3. Crash recovery. After a crash, a recovery program scans both disks comparing corresponding blocks. If a pair of blocks are both good and the same, nothing is done. If one of them has an ECC error, the bad block is overwritten with the corresponding good block. If a pair of blocks are both good but different, the block from drive 1 is written onto drive 2.

In the absence of CPU crashes, this scheme always works because stable writes always write two valid copies of every block and spontaneous errors are assumed never to occur on both corresponding blocks at the same time. What about in the presence of CPU crashes during stable writes? It depends on precisely when the crash occurs. There are five possibilities, as depicted in Fig. 5-25.

Figure 5-25

In Fig. 5-25(a), the CPU crash happens before either copy of the block is written. During recovery, neither will be changed and the old value will continue to exist, which is allowed.

In Fig. 5-25(b), the CPU crashes during the write to drive 1, destroying the contents of the block. However, the recovery program detects this error and restores the block on drive 1 from drive 2. Thus, the effect of the crash is wiped out and the old state is fully restored.

In Fig. 5-25(c), the CPU crash happens after drive 1 is written but before drive 2 is written. The point of no return has been passed here: the recovery program copies the block from drive 1 to drive 2. The write succeeds.

Fig. 5-25(d) is like Fig. 5-25(b): during recovery, the good block overwrites the bad block. Again, the final value of both blocks is the new one.

Finally, in Fig. 5-25(e), the recovery program sees that both blocks are the same, so neither is changed and the write succeeds here, too.
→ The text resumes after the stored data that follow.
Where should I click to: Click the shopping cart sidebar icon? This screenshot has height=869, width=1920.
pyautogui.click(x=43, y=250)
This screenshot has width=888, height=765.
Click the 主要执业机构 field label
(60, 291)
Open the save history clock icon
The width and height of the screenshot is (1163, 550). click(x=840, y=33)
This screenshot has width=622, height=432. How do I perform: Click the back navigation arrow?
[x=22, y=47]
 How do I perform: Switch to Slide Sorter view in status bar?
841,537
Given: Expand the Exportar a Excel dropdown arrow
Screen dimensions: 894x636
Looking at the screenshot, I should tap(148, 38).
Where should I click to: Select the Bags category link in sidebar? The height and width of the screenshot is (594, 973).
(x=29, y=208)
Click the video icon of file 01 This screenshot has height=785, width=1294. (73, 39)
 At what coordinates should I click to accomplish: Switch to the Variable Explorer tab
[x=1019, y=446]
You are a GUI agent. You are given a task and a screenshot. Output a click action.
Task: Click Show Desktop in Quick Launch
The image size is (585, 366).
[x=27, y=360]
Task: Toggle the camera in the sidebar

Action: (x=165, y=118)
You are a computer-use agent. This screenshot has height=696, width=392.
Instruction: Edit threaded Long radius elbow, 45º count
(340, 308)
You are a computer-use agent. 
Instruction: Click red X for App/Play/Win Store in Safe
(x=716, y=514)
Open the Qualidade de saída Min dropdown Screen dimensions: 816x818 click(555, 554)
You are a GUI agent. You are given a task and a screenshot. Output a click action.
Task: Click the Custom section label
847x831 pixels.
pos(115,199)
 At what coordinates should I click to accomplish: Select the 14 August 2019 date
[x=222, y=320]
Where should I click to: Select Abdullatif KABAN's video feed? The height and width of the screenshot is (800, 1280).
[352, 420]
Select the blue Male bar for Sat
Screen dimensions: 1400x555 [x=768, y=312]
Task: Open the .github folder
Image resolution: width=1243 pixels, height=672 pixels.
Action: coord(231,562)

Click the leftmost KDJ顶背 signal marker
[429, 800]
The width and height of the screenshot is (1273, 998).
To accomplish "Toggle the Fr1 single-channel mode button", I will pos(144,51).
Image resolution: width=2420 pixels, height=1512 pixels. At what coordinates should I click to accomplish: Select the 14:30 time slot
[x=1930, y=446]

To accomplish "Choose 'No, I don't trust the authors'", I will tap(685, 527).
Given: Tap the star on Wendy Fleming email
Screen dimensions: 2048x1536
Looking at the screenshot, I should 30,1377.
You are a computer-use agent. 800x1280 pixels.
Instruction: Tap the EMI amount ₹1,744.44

Various optimizations and improvements are possible to this scheme. For starters, comparing all the blocks pairwise after a crash is doable, but expensive. A huge improvement is to keep track of which block was being written during a stable write so that only one block has to be checked during recovery. Many computers have a small amount of nonvolatile RAM, which is a special CMOS memory powered by a lithium battery. Such batteries last for years, possibly even the whole life of the computer. Unlike main memory, which is lost after a crash, nonvolatile RAM is not lost after a crash. The time of day is normally kept here (and incremented by a special circuit), which is why computers still know what time it is even after having been unplugged.

Suppose that a few bytes of nonvolatile RAM are available for operating system purposes. The stable write can put the number of the block it is about to update in nonvolatile RAM before starting the write. After successfully completing the stable write, the block number in nonvolatile RAM is overwritten with an invalid block number, for example, $-1\text{.}$ Under these conditions, after a crash the recovery program can check the nonvolatile RAM to see if a stable write happened to be in progress during the crash, and if so, which block was being written when the crashed happened. The two copies of the block can then be checked for correctness and consistency.

If nonvolatile RAM is not available, it can be simulated as follows. At the start of a stable write, a fixed disk block on drive 1 is overwritten with the number of the block to be stably written. This block is then read back to verify it. After getting it correct, the corresponding block on drive 2 is written and verified. When the stable write completes correctly, both blocks are overwritten with an invalid block number and verified. Again here, after a crash it is easy to determine whether or not a stable write was in progress during the crash. Of course, this technique requires eight extra disk operations to write a stable block, so it should be used exceedingly sparingly.

One last point is worth making. We assumed that only one spontaneous decay of a good block to a bad block happens per block pair per day. If enough days go by, the other one might go bad, too. Therefore, once a day a complete scan of both disks must be done, repairing any damage. That way, every morning both disks are always identical. Even if both blocks in a pair go bad within a period of a few days, all errors are repaired correctly.